Recognized as one of Canada's Top 100 Employers (2023) and Greater Toronto's Top Employers (2023):
Mediacorp Canada Inc. staff editors (Nov 17, 2022)
Here are some of the reasons why Penguin Random House Canada Ltd. was selected as one of Canada's Top 100 Employers (2023) and Greater Toronto's Top Employers (2023):
- Penguin Random House Canada's wellness benefit was recently updated to be used for most anything in support of employee well-being -- and has been used for the purchase of home office equipment, home cleaning, food ordering, tutoring and supplemental child care services
- Penguin Random House Canada offers three weeks of starting vacation allowance, moving to four weeks after their first year on the job -- additionally, employees can take advantage of five paid days off during the winter holidays and paid personal days off, which can be scheduled at employees' discretion
- Penguin Random House Canada encourages employees to enjoy and be inspired by the results of their hard work, offering free access to books, free book ordering opportunities, access to author events and pre-publication book club events, as well as access to thousands of free book titles through the in-house e-reader app
Penguin Random House creates pathways into publishing
When Anika Holder took on her role as vice-president of human resources at Penguin Random House Canada Ltd., one of her main goals was to advance diversity, equity and inclusion (DEI) at the venerable Toronto-based publishing house. “DEI is super important to the organization, and a major priority for me,” she says. “I wanted to be part of a culture where I could bring my whole self to work, including my identity as a Black woman, and this company has allowed me to do that.”
Holder, along with CEO Kristin Cochrane, is executive sponsor of an employee-led group tasked with revamping the organization’s internship program and using it to increase diversity in the emerging talent pool, and ultimately across the workforce.
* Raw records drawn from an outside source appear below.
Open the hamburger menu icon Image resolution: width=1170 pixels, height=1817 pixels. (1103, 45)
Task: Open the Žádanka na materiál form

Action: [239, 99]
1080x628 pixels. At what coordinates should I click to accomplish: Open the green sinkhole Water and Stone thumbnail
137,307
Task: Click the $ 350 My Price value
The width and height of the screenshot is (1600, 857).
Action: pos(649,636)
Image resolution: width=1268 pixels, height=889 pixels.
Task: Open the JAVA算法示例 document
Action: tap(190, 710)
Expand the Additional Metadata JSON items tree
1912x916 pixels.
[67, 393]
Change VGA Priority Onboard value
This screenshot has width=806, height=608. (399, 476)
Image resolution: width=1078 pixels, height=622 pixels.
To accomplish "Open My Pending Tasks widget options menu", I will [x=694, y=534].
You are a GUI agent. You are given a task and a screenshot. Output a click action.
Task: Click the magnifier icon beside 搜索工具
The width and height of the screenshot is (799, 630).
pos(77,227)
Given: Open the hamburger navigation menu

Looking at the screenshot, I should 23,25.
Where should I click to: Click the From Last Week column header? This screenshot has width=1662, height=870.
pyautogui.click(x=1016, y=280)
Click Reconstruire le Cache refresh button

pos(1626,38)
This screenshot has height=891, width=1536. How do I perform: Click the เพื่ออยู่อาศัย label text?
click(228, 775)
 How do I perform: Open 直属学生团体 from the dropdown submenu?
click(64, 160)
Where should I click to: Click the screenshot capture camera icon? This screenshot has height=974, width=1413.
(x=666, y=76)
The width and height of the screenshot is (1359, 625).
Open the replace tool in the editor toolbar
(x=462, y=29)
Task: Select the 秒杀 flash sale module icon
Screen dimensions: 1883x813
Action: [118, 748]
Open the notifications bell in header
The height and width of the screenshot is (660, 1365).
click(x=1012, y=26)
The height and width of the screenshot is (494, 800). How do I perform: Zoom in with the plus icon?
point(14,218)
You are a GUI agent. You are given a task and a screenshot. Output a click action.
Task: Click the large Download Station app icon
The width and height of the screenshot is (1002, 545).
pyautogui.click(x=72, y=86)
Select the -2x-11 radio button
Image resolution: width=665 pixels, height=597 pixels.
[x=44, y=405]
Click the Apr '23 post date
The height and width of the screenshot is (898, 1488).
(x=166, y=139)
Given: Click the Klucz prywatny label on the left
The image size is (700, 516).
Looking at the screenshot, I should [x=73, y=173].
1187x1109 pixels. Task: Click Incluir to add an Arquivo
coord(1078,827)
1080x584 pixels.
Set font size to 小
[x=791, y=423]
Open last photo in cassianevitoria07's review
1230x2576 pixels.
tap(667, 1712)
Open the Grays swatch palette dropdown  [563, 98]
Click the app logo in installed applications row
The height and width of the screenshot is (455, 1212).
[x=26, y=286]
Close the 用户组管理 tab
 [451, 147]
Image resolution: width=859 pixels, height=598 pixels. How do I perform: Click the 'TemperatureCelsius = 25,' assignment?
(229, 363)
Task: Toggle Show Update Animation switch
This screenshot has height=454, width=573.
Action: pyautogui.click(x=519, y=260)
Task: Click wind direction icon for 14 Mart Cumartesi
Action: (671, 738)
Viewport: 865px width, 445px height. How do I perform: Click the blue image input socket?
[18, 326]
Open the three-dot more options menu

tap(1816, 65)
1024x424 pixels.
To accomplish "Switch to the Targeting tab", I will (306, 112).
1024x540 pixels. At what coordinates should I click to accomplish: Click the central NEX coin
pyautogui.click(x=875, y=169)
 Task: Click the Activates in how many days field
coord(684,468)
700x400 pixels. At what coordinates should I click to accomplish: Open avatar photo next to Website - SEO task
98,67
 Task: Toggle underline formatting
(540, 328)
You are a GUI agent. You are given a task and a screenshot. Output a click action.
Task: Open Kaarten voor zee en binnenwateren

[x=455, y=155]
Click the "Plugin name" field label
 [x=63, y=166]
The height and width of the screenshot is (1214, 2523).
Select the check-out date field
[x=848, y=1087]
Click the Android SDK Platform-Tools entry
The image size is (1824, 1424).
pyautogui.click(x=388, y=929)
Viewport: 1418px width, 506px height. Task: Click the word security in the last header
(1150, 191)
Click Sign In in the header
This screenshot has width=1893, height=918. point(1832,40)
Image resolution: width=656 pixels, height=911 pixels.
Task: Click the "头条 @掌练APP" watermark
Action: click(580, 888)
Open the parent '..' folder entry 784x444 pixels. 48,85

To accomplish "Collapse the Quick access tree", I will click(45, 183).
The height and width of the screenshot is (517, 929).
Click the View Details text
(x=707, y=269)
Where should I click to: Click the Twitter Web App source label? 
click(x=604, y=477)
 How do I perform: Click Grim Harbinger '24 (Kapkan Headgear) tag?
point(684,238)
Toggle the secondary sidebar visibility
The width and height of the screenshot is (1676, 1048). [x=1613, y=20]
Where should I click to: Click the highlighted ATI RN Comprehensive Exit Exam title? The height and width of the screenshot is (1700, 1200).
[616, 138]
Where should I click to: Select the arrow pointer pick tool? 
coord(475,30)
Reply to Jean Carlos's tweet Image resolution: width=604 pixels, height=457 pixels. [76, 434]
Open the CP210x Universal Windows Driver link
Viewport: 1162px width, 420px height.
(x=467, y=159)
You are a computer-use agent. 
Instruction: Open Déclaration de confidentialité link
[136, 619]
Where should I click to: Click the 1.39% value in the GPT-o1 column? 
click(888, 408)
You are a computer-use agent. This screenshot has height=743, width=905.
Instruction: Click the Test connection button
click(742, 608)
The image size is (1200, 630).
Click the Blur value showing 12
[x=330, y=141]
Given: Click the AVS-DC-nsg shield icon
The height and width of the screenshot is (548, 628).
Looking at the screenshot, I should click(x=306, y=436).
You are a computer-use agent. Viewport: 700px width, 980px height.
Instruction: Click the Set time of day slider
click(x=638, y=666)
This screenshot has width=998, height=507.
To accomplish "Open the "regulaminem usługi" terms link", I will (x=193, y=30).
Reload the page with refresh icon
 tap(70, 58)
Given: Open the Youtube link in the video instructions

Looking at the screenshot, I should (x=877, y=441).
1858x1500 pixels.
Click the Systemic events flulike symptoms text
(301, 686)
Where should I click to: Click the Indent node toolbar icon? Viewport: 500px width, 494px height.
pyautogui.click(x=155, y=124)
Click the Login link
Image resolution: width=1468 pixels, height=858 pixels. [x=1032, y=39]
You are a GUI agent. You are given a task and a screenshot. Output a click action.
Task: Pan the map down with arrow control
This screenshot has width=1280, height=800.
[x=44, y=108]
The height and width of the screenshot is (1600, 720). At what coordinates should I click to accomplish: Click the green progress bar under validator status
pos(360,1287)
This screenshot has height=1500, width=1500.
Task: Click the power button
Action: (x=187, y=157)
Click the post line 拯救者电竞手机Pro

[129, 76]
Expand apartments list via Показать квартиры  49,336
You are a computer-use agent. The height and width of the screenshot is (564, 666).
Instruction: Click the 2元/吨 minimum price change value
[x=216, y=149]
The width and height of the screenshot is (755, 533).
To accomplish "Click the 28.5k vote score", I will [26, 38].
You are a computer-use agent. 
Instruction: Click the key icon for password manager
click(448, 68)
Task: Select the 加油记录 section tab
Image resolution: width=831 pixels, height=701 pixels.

“Historically, internships have been the main way aspiring publishing professionals get into the industry,” explains Anita Chong, executive editor at the company’s McClelland & Stewart division and a member of the DEI committee. “We redesigned the internships to make them a more valuable educational experience for participants, and create opportunities for them to be real team players. Our program has set a new standard for the industry in Canada.”
The plan has included extending internships from three to six months and shifting the remuneration from an honorarium to an hourly wage. Working with HR, committee members have created a speaker series featuring company leaders, and a buddy system to connect interns with colleagues in other departments and learn about different aspects of publishing such as design, production and sales.
They’ve also broadened the program’s outreach to draw a more diverse group of interns. That includes leveraging social media platforms to advertise job opportunities more broadly and building community partnerships by participating in career panels at events like Brampton’s Festival of Literary Diversity. There are also plans to send staff into colleges and universities to talk about publishing opportunities and demystify the industry.
Penguin Random House Canada is a founding sponsor of the Indigenous Voices Awards for emerging Indigenous writers. “The financial support is important, but we also hold information sessions with the finalists, and we’re publishing an anthology of winners,” says Chong.
“We want to go beyond donations to build deeper relationships,” Holder explains. “We’ve been working with Vibe Arts, an organization that supports arts education and mentorship for Black youth, to help young artists find pathways into publishing. The next step will be to get into high schools, because it’s not just about who’s ready to work, it’s also about those who are thinking about where they’re going.”
“I’m so proud of what we’ve done to recruit talent,” says Chong. “Having staff from a wide range of backgrounds and communities brings new perspectives. That’s the beauty of diversity – the different perspectives have made us better publishers. They’ve allowed us to speak to audiences in new ways, and work with booksellers and writers in new ways.”
The company also created a monthly forum for its BIPOC (Black, Indigenous and people of colour) employees. “It’s a place where people who grew up thinking that publishing would never be a viable career for them can find a community, learn from other people’s experiences and develop that sense of belonging that is so crucial,” says Chong.
Holder says she’s constantly inspired by the team’s DEI efforts. “Being part of a company where you can align your core values with its core values is really important, especially for those entering the workforce,” she says. “Having people want to join us and stay with us is great. And we’re getting an excellent response from applicants with no previous publishing.”